(Task) For the listing that follows, report how many lines contain the string "button", giving the number alone.

(Information shown)
=== Begin Enclosure ===
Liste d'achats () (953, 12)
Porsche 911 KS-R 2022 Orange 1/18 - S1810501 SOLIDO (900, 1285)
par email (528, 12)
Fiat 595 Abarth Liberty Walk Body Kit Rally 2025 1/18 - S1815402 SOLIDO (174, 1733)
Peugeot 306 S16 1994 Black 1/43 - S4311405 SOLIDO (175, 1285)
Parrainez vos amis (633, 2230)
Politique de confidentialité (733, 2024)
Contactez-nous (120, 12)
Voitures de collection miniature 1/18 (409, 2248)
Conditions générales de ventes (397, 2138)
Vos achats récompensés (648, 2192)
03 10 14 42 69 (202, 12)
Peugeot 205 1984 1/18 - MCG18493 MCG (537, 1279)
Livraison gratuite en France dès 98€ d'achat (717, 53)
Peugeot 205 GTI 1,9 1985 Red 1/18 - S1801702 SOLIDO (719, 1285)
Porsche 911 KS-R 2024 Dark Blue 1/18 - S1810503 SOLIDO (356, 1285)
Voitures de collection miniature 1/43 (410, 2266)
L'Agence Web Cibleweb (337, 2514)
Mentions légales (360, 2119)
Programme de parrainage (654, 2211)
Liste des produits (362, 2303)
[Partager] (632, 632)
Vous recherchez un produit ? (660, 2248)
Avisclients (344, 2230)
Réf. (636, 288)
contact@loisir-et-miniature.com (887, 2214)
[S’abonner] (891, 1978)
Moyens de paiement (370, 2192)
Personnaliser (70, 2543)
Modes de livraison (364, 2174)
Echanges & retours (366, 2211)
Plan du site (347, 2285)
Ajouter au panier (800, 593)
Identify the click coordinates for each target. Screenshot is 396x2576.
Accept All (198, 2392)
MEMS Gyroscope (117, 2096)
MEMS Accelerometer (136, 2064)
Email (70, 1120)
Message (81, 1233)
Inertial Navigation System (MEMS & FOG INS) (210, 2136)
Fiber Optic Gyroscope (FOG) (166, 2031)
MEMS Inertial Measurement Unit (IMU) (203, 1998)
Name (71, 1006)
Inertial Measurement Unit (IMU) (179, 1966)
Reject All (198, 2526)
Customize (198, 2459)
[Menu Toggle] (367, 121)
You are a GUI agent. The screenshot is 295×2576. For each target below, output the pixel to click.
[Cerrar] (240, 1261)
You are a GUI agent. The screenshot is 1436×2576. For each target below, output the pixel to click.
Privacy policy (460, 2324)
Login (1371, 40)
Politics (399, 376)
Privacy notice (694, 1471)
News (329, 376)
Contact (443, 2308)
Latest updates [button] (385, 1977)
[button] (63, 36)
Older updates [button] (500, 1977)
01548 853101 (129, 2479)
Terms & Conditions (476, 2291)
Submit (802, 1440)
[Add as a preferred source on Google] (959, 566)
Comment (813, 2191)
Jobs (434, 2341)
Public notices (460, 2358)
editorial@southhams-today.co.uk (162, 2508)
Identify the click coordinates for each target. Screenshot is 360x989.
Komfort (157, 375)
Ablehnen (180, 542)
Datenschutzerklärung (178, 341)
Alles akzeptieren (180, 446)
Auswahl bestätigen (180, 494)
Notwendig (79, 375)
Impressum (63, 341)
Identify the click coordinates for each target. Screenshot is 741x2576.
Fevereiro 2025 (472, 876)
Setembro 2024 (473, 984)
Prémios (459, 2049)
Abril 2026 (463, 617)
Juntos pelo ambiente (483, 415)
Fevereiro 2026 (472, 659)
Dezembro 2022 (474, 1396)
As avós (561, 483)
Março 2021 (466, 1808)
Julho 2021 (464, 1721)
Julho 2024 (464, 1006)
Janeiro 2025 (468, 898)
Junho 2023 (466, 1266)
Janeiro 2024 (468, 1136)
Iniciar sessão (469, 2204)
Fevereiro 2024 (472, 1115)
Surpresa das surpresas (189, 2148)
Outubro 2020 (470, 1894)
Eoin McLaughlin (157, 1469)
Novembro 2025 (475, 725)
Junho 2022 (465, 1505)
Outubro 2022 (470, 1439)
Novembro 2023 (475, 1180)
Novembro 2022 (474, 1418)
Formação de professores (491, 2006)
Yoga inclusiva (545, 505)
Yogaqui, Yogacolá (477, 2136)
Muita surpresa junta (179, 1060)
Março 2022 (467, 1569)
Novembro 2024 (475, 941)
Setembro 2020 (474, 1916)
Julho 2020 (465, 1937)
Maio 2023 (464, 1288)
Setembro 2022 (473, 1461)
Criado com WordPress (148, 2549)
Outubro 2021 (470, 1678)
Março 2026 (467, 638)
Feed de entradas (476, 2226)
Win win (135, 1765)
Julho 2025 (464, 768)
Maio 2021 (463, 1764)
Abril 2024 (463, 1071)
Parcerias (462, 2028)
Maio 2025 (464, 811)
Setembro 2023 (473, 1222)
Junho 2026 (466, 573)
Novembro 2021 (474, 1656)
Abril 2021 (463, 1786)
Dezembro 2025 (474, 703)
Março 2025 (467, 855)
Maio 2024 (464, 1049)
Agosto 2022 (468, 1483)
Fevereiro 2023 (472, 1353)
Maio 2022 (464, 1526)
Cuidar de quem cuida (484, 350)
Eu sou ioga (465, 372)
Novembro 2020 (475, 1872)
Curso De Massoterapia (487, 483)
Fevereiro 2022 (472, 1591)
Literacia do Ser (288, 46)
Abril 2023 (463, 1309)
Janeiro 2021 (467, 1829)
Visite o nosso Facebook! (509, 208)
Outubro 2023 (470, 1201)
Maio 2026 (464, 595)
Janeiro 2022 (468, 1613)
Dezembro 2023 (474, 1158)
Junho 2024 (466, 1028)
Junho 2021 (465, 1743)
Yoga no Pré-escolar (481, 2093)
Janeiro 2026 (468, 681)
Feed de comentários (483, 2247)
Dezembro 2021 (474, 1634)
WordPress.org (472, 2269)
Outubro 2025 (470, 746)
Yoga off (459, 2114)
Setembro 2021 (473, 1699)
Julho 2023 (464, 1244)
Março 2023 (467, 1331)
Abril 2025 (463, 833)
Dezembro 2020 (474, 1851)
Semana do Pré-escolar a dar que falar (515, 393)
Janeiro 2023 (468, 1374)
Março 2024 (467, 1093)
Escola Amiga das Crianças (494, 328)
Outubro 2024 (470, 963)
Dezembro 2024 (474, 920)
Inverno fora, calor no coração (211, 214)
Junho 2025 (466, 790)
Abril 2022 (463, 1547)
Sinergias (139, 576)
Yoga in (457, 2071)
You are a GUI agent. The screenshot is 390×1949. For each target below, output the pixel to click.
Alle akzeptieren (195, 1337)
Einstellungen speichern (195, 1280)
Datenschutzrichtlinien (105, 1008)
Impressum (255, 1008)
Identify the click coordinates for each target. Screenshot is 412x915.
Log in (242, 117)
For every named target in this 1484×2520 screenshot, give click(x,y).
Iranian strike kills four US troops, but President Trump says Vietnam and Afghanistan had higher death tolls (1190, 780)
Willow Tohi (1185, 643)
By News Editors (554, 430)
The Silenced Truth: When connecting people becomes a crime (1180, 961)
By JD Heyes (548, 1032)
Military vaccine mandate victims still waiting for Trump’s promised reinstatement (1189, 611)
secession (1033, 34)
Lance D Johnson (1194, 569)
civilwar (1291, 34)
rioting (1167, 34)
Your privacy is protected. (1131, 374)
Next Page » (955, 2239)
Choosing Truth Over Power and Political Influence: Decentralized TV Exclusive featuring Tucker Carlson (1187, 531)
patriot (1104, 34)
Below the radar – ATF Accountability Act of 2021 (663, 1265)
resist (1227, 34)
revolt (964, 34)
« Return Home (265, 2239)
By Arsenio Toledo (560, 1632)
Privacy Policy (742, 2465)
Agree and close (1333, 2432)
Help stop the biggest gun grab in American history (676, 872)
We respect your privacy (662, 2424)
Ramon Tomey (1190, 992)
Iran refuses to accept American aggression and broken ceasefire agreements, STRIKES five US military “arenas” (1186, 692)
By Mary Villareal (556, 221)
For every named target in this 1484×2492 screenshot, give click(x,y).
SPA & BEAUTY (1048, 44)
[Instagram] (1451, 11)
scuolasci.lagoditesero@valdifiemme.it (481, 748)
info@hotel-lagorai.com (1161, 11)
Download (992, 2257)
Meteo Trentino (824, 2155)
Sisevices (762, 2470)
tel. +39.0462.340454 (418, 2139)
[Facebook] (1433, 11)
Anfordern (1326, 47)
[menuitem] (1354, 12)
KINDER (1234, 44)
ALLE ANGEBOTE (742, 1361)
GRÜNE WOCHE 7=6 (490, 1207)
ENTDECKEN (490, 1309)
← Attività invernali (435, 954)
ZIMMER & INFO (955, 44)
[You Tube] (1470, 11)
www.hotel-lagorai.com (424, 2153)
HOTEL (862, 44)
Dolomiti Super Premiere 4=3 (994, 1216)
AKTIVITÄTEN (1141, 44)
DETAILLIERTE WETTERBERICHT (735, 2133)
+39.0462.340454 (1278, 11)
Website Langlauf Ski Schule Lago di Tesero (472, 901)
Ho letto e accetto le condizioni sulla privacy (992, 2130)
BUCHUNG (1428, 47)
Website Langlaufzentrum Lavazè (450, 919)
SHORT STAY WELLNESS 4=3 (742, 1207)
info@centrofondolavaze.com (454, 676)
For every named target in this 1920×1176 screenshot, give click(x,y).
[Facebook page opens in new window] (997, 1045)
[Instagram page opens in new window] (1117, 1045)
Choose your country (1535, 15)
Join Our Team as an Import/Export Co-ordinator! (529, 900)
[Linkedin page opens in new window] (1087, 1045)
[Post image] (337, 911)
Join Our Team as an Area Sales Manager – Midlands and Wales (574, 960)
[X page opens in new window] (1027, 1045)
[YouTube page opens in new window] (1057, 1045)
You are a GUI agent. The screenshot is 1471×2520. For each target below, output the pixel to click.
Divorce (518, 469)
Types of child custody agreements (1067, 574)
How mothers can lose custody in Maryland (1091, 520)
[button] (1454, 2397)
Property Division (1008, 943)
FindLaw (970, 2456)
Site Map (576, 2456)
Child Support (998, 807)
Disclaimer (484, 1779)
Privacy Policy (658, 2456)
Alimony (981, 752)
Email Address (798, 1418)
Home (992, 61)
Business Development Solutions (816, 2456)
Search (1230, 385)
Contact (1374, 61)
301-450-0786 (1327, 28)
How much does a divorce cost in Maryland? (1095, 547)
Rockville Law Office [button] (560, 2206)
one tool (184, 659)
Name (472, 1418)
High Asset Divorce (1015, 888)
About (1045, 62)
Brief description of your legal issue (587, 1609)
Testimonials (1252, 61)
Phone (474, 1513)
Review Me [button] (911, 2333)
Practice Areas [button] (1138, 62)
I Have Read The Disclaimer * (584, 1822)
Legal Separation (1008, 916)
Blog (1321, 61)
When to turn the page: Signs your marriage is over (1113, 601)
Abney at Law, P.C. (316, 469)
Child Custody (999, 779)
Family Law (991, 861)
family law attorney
=== End Enclosure ===
(Your response) 7